Le 8 septembre, après la démission de François Bayrou, le président de la République a nommé Sébastien Lecornu Premier ministre. Il lui a confié la mission de « consulter les forces politiques en vue d’adopter un budget et bâtir les accords indispensables aux décisions des prochains mois ».
Des négociations longues et quelques rebondissements
Après plusieurs semaines de négociations marquées par des moments de tension, les discussions se sont soldées par un arrangement politique d’apparence fragile. Le lancement du gouvernement Lecornu a connu un épisode spectaculaire : la première composition n’a vécu que quatorze heures avant d’être remaniée ou retirée, selon les éléments rapportés.
L’accord — présenté comme une forme de non-censure — implique le « socle commun », rassemblant Renaissance, le MoDem, Horizons et Les Républicains, et le Parti socialiste. Ce dernier avait posé deux conditions considérées comme non négociables : l’abandon de l’article 49, alinéa 3 de la Constitution, et la suspension de la réforme des retraites.
Sébastien Lecornu a donné un engagement solennel sur ces deux points. Toutefois, cet engagement gouvernemental ne garantit pas à lui seul l’effet juridique recherché. La décision finale appartient au Parlement, où députés et sénateurs conservent la prérogative de voter ou de rejeter les lois.
Pourquoi l’accord reste précaire face au Parlement
Sur la suspension de la réforme des retraites, l’accord politique signifie qu’une majorité des partis signataires se disent favorables à l’idée. Mais la mise en œuvre passe par la loi et par un vote des assemblées. Les députés et les sénateurs, individuellement et par groupes, peuvent décider autrement. En l’absence d’une majorité parlementaire claire et durable, la suspension risque de rester incertaine.
La question de l’article 49, alinéa 3 est centrale. Cet article de la Constitution permet au gouvernement d’engager la responsabilité de l’exécutif sur un texte et d’imposer, sauf motion de censure adoptée, son adoption sans vote formel sur l’ensemble. Le Parti socialiste a obtenu l’engagement de ne pas recourir à ce mécanisme pour faire passer certaines mesures. Sans l’activation du 49.3, certains textes jugés sensibles pourraient ne pas franchir l’Assemblée.
Concrètement, l’absence de 49.3 rend plus probable un blocage parlementaire. Les débats s’allongent, les amendements se multiplient et la nécessité d’un compromis se fait plus pressante. Les signataires de l’accord devront donc convaincre, au cas par cas, des députés et sénateurs externes au socle pour sécuriser les majorités nécessaires.

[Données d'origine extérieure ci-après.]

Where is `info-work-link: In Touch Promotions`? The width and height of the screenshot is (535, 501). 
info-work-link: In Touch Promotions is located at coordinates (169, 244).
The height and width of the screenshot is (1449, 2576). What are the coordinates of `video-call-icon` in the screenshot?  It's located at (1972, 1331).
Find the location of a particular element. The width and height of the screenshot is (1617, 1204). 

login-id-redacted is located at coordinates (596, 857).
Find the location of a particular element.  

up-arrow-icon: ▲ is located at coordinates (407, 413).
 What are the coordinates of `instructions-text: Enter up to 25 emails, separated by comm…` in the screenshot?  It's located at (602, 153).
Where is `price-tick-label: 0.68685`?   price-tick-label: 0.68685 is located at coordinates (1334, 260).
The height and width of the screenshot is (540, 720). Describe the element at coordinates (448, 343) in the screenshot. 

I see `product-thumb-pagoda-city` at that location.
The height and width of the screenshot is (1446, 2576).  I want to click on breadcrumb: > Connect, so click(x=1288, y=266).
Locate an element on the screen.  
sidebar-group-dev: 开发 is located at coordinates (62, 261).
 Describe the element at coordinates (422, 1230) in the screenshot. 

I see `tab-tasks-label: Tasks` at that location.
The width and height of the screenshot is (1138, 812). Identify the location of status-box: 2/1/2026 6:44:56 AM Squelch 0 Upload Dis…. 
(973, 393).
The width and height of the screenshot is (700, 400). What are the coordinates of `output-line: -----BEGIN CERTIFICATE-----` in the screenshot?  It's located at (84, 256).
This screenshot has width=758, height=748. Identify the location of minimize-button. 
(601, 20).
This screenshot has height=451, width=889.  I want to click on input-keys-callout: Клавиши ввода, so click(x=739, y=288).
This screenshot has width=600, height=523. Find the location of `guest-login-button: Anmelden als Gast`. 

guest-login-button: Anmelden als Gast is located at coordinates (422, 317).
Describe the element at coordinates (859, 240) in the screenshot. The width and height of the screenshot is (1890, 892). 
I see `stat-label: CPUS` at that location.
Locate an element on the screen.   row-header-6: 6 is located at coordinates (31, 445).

Le budget : deux lois distinctes et des votes multiples
Le calendrier budgétaire complique encore la donne. Le budget de l’État se compose de deux textes distincts et indépendants : la loi de finances, qui rassemble principalement les mesures fiscales, et la loi de financement de la Sécurité sociale, qui intègre notamment les dispositions concernant les retraites.
La loi de finances porte la partie recettes — impôts, taxes et autres mesures destinées à alimenter les ressources de l’État. Elle contient, selon les discussions en cours, des options sur la taxation des très hauts revenus, évoquant par exemple une « taxe Zucman » ou des variantes allégées. La loi de financement de la Sécurité sociale, elle, couvre les recettes et dépenses sociales et intègre les décisions relatives au calendrier et au contenu de la réforme des retraites.
Chaque loi fait l’objet d’examens séparés et appelle plusieurs votes. L’un porte sur la partie recettes (mesures fiscales et autres ressources), l’autre sur la partie dépenses (dotations par ministère). Ces votes se déroulent au fil des lectures successives devant l’Assemblée nationale puis le Sénat. À chaque étape, des majorités distinctes peuvent se former ou se défaire.
En pratique, l’abstention du recours au 49.3 peut rendre la validation du budget plus lente et incertaine. Sans ce levier constitutionnel, le gouvernement dépendra des négociations parlementaires et d’accords ponctuels pour faire adopter tant les recettes que les dépenses.
La manœuvre politique engagée vise donc à stabiliser une majorité suffisamment large pour voter les textes essentiels. Mais la réalité institutionnelle rappelle que la parole du Premier ministre et les engagements politiques doivent ensuite se traduire en majorités parlementaires effectives pour produire des lois.